Understand that my opposition here is not based in some purist "no DNR ever ever ever" devotional belief. Rather, I'm coming from the position that this is an example of going way too far to appease uninformed whiners who hate any film grain whatsoever. That was the big complaint about the barebones original release of the movie on Blu-ray: it was too dark and grainy and dirty. Yes, it needed a cleaner, better transfer. This brazen over-scrubbing of the movie is a chilling precedent to set as the mass-market standard. Yes, "it's only Predator, not Citizen Kane," but the mass market dictates the standard of digital presentation and preservation in a big way. This is not "the look and sound of perfect", not by a long shot.
I'm saying this as a member of the generation that was either not yet born or under ten years old when Predator was originally released. Many of my contemporaries who also review DVDs and Blu-rays on blogs all over the net have heaped praise on this transfer, and this is a great litmus test of their degree of authority on these matters.
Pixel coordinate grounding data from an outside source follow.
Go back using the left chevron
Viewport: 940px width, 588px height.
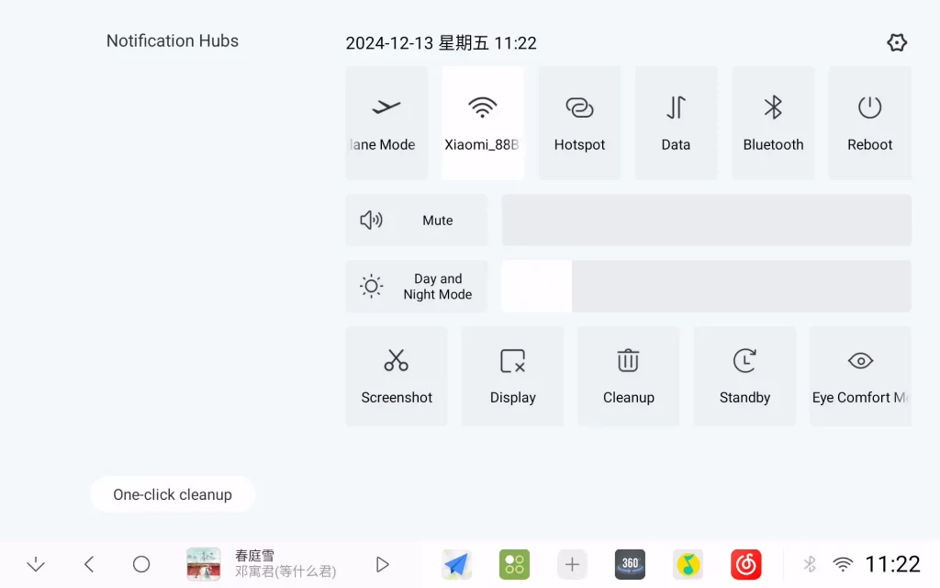tap(89, 564)
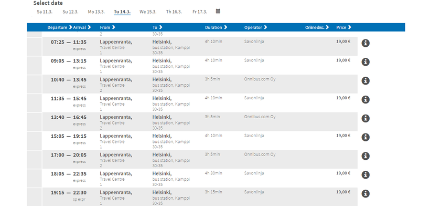This screenshot has height=206, width=430.
Task: Select the Mo 13.3. date tab
Action: (96, 12)
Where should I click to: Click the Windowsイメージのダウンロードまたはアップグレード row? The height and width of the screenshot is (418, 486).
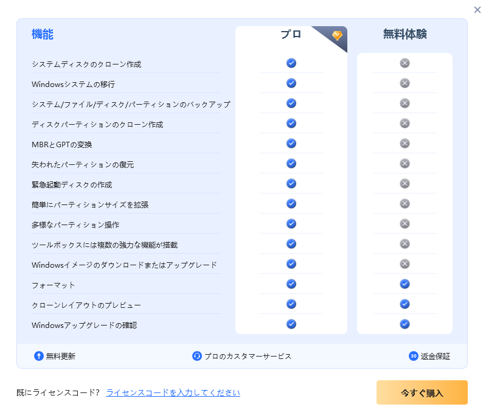coord(126,265)
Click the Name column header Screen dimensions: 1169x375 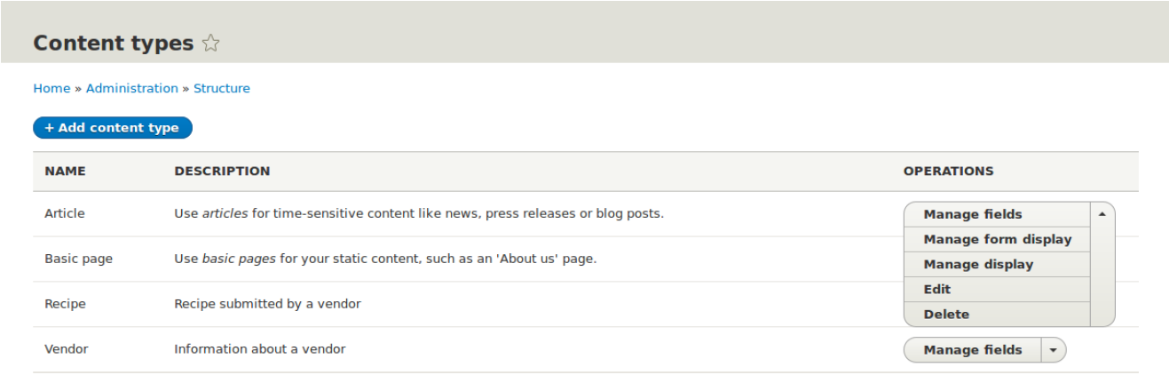pyautogui.click(x=65, y=171)
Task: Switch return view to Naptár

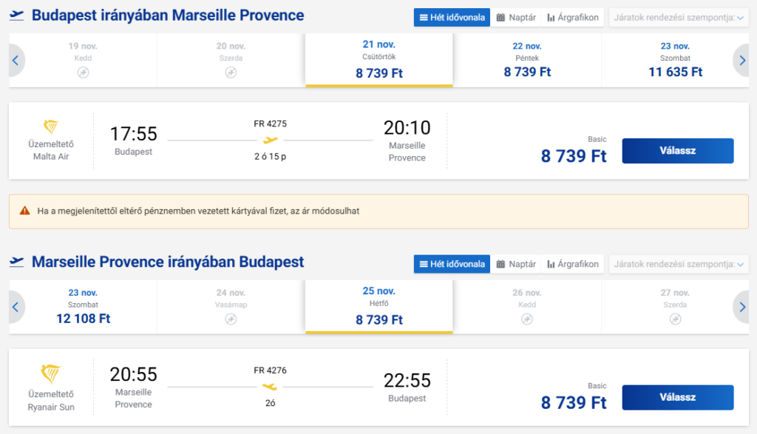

The most widely-distributed screen captures (shown here on The Digital Bits) do a good enough job of showing how Schwarzenegger's stubble looks like it's airbrushed on his face in certain scenes. The DNR is worse in some areas more so than others, but it is pervasive and contributes to a plasticky look throughout the whole movie. Netflix it if you must, but realize that buying this title encourages this as the new definition of "pristine" in the home theater world. This interpretation will not stand, so far as I'm concerned.